## Directions
Starting at the line that contains "Click the Uniswap v3 badge on WETH/AAVE row", reproduce every line through the end of the entries below, with no pictures in the copy.

══ Data ══

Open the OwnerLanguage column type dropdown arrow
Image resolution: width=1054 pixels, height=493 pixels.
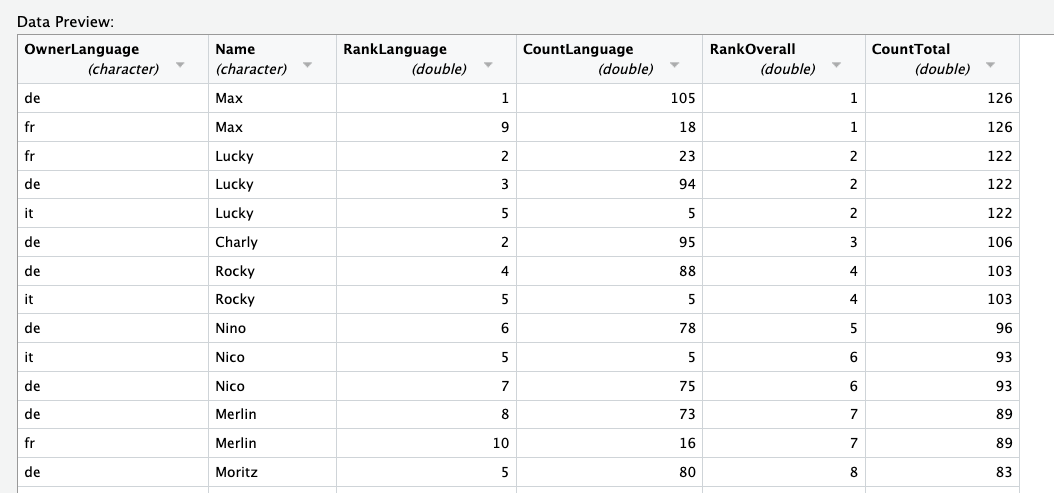[x=180, y=65]
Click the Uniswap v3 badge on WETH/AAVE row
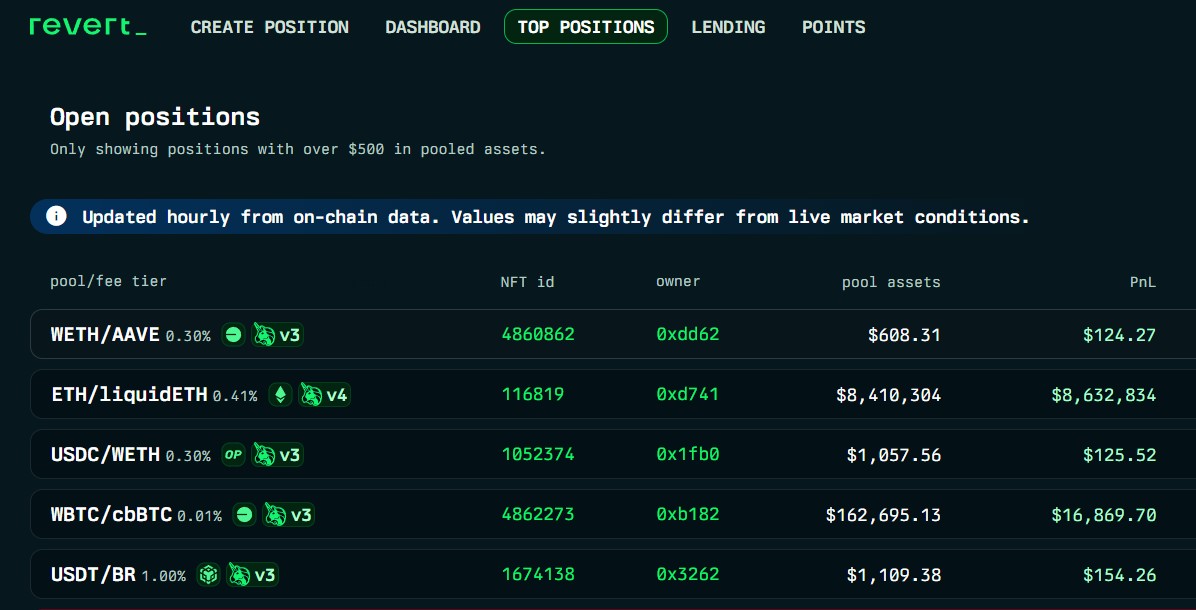 coord(277,335)
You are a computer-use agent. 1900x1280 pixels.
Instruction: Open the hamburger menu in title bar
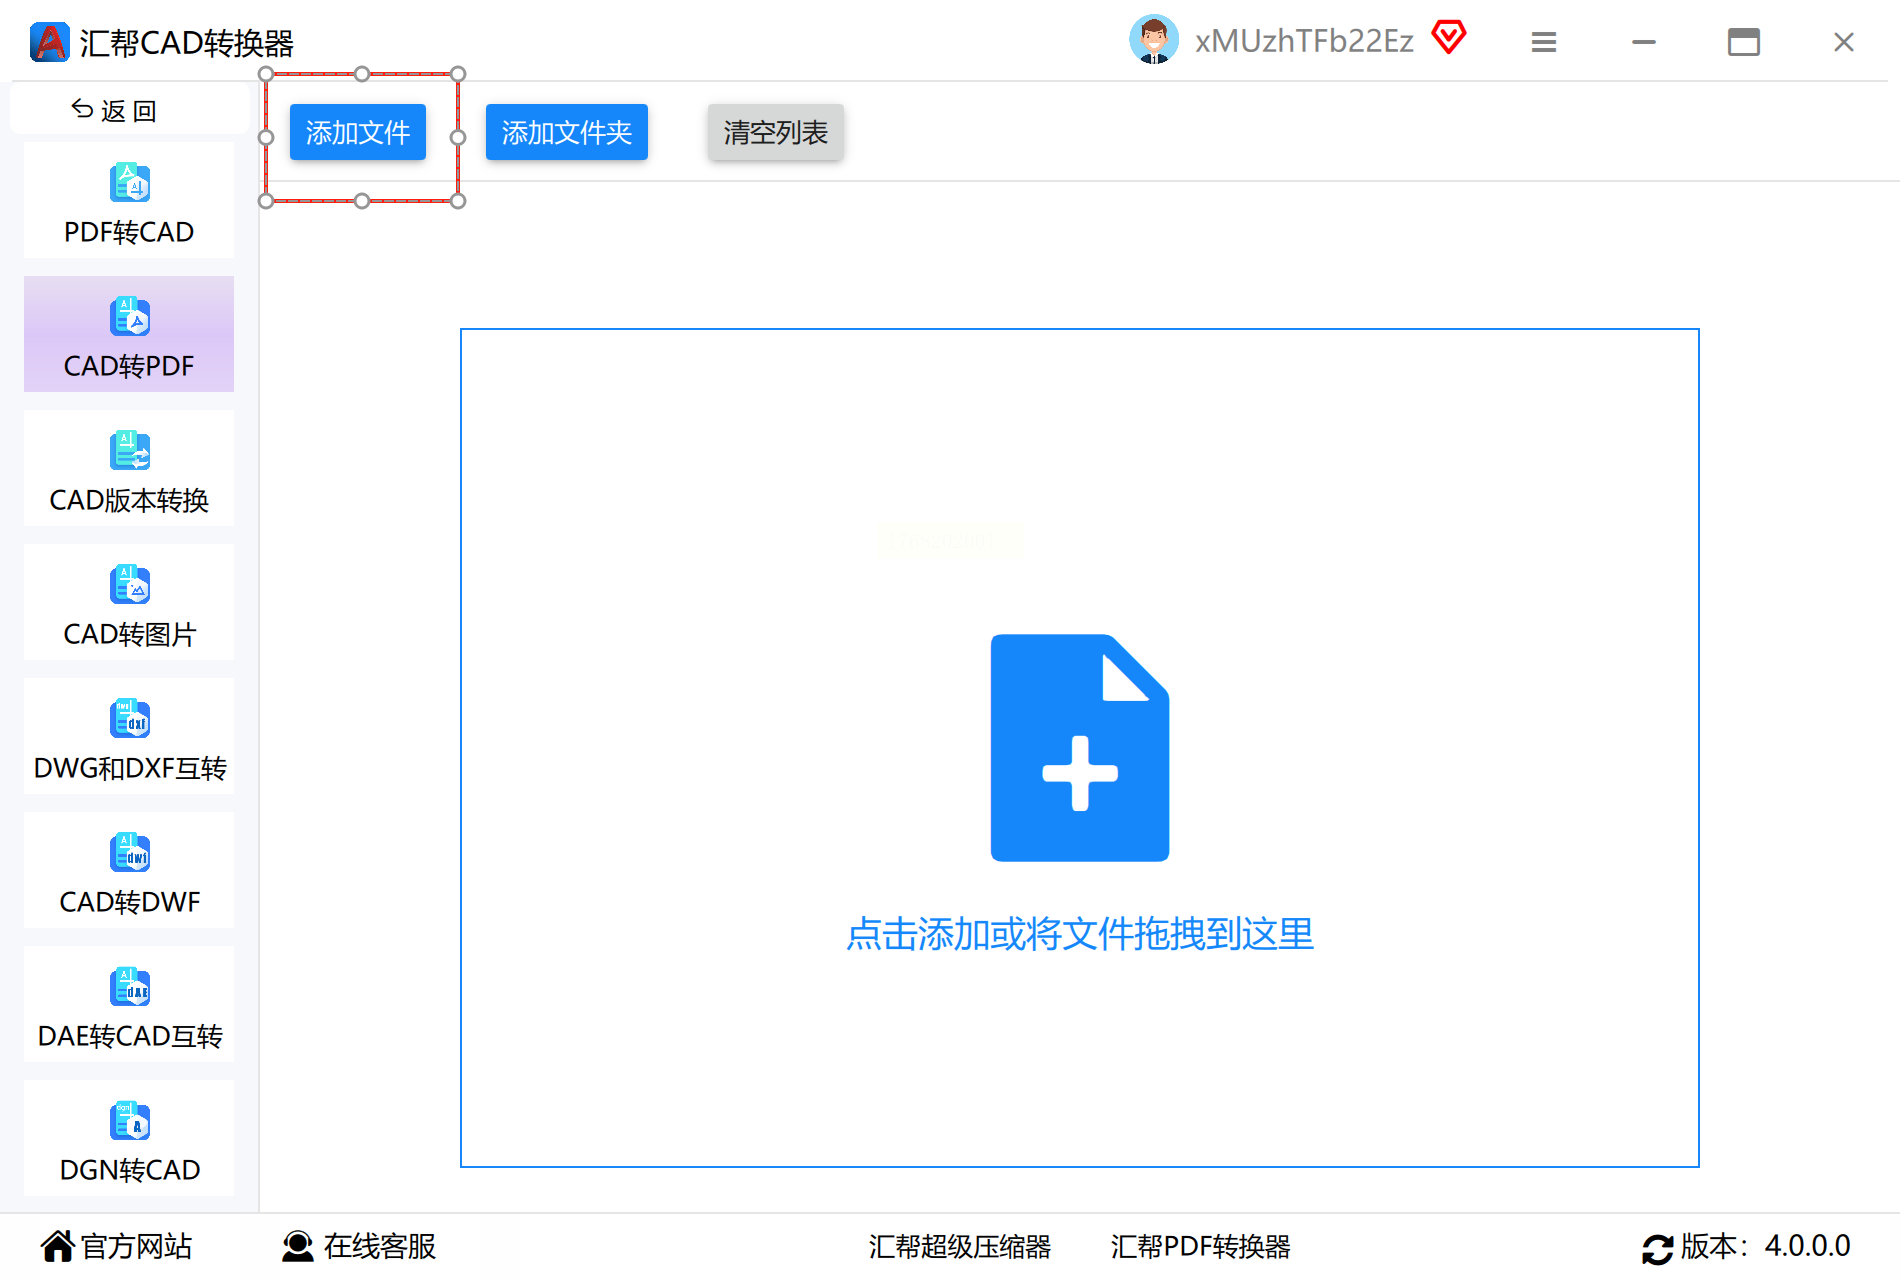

═══

## Written response
Click the Uniswap v3 badge on WETH/AAVE row
 coord(277,335)
You are a computer-use agent. 1900x1280 pixels.
Instruction: Open the hamburger menu in title bar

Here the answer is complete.